David French. Photo courtesy of John Locke Foundation

(RNS) — Mea culpa, but I’m happy David French is now writing a column for The New York Times. French, for those of you who don’t know, is one of a handful of conservative evangelical Jeremiahs (including the late Michael Gerson and Peter Wehner, himself a contributing writer to the Times) who have inveighed against the moral and political corruption of contemporary white evangelicalism.

But yes, French is a lawyer who in the past worked for the American Center for Law and Justice and the Alliance Defending Freedom, Christian legal outfits dedicated to helping conservatives evade LGBTQ anti-discrimination laws on religious grounds. In 2017 he was one of a host of evangelical bigs who signed the Nashville Statement, which claimed it is “sinful to approve of homosexual immorality or transgenderism and that such approval constitutes an essential departure from Christian faithfulness and witness.”

Last October, French both-sided it by equating Texas Governor Greg Abbott’s directive to conduct child abuse investigations of parents who arrange gender-transitioning treatment for their children with California’s new law giving transgender youth a right to gender-affirming care without their parents’ knowledge or consent.


Under the circumstances, it’s hardly surprising the Times’ announcement of French’s hiring drew outraged complaints from the LGBTQ community. Calling it “appalling,” Sarah Kate Ellis, president of GLAAD (“the world’s largest lesbian, gay, bisexual, transgender, and queer (LGBTQ) media advocacy organization”) issued a statement cataloguing French’s “anti-LGBTQ activism.” 

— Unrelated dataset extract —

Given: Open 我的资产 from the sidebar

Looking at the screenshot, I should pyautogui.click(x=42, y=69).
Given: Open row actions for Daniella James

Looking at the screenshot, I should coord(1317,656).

What came at French from the left, however, pales before what he’s gotten from the right. When he and his wife adopted a Black girl, for example, they were, as Esther O’Reilly put it a couple of years ago in an essay on the Patheos Evangelical channel, “deluged with verbal abuse, vile memes, and even death threats.” In O’Reilly’s view, this helps explain French’s evolution from conservative culture warrior to critic of conservative orthodoxy in the Trump era.

The latter role was epitomized in an exchange French had with current culture warrior Sohrab Ahmari in a debate at Catholic University in 2019. French, the lawyer, defended “drag queen story hours” at public libraries on constitutional grounds. Ahmari would have none of it. As Benjamin Wallace-Wells reported in The New Yorker: 

“So you would undermine viewpoint neutrality in First Amendment jurisprudence?” French asked. “Yeah, I would,” Ahmari said. French raised his arms in exasperation. “That’s a disaster, y’all!”

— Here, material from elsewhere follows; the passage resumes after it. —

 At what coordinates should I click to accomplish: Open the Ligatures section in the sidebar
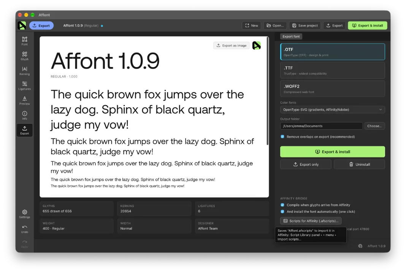25,85
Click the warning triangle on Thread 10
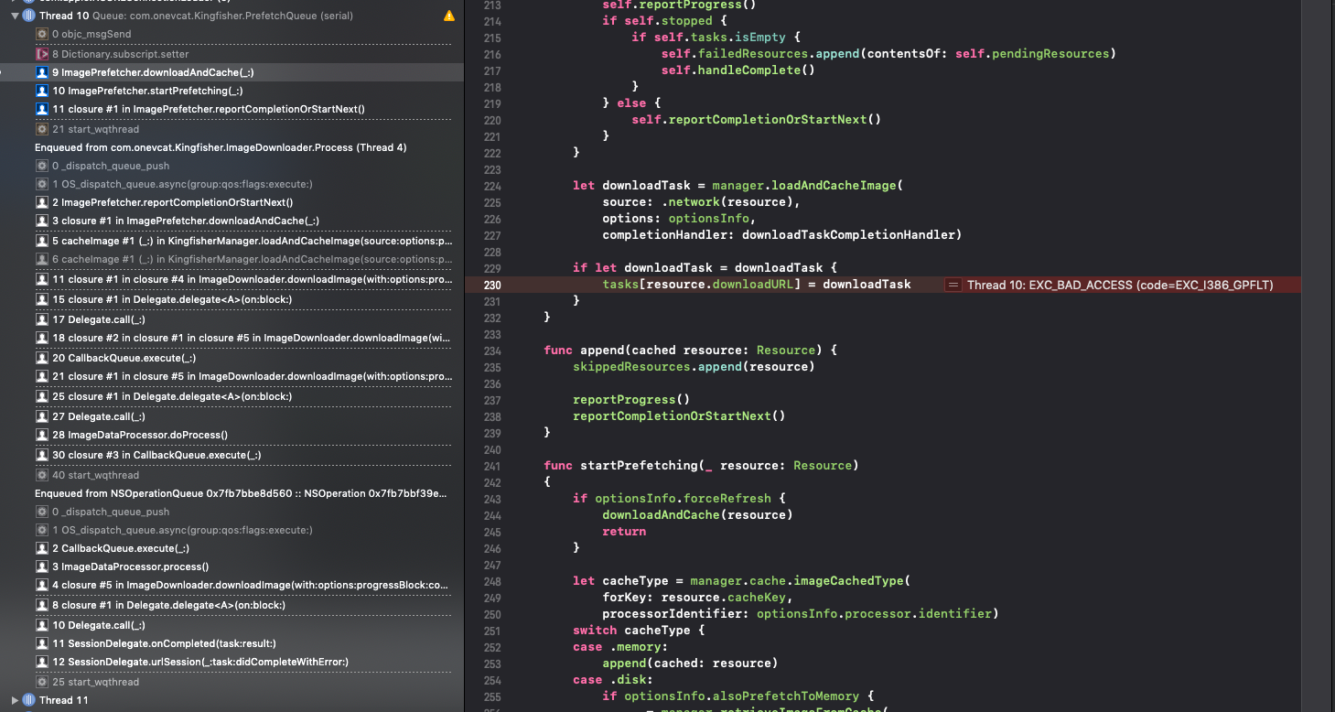 pos(447,16)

It’s precisely French’s steadfast commitment to the classical liberal ideal of government as neutral guarantor of free expression and association that the new conservative intellectuals have abandoned. In the words of the illiberal Rod Dreher, “The problem is that the principles he stands on often — not always, but often — were formed during a time when classical liberalism was still defensible, because the center in American politics was more or less holding.”

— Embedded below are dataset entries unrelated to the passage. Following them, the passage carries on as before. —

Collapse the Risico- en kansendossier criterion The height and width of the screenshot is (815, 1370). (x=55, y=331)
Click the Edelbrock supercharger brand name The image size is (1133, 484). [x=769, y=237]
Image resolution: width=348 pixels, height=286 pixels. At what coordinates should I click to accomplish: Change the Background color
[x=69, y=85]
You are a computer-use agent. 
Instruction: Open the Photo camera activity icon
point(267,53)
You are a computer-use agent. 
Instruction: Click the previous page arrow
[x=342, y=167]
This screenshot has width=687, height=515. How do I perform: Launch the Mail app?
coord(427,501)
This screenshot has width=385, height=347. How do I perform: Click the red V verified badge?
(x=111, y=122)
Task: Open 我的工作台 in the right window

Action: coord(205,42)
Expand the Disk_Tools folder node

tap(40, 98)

I’m old enough to remember the days when student radicals used Herbert Marcuse’s concept of “repressive tolerance” as an excuse for opposing the free expression of views they didn’t like. No doubt it survives in latter-day assaults on free expression from the left, not least on college and university campuses.

Shots across the aisle are one thing, though — and both sides are very good at that — but if we’re going to compare the left’s intolerance to the anti-wokism of the right, let’s factor internal pushback into the equation. Where, on the right, has there been anything comparable to the widespread protest from academics against Hamline University’s firing of an art history teacher for showing a classic Muslim painting of Muhammad? Or the letter from a large number of New York Times journalists pushing back against their own union for supporting criticism of the paper’s trans coverage?


That’s why it’s important to have a prophet without honor among his own kin writing in the Times. In his first column, published earlier this month, French wrote,

Any time my tribe or my allies are under fire, before I yield to the temptation of a reflexive defense, I should apply my principles and carefully consider the most uncomfortable of thoughts: My opponents might be right, my allies might be wrong and justice may require that I change my mind. And it may, in all likelihood, require that I do this again and again.

I’d say this was meant as a response to his critics on the left. I’m going to try to take it to heart myself.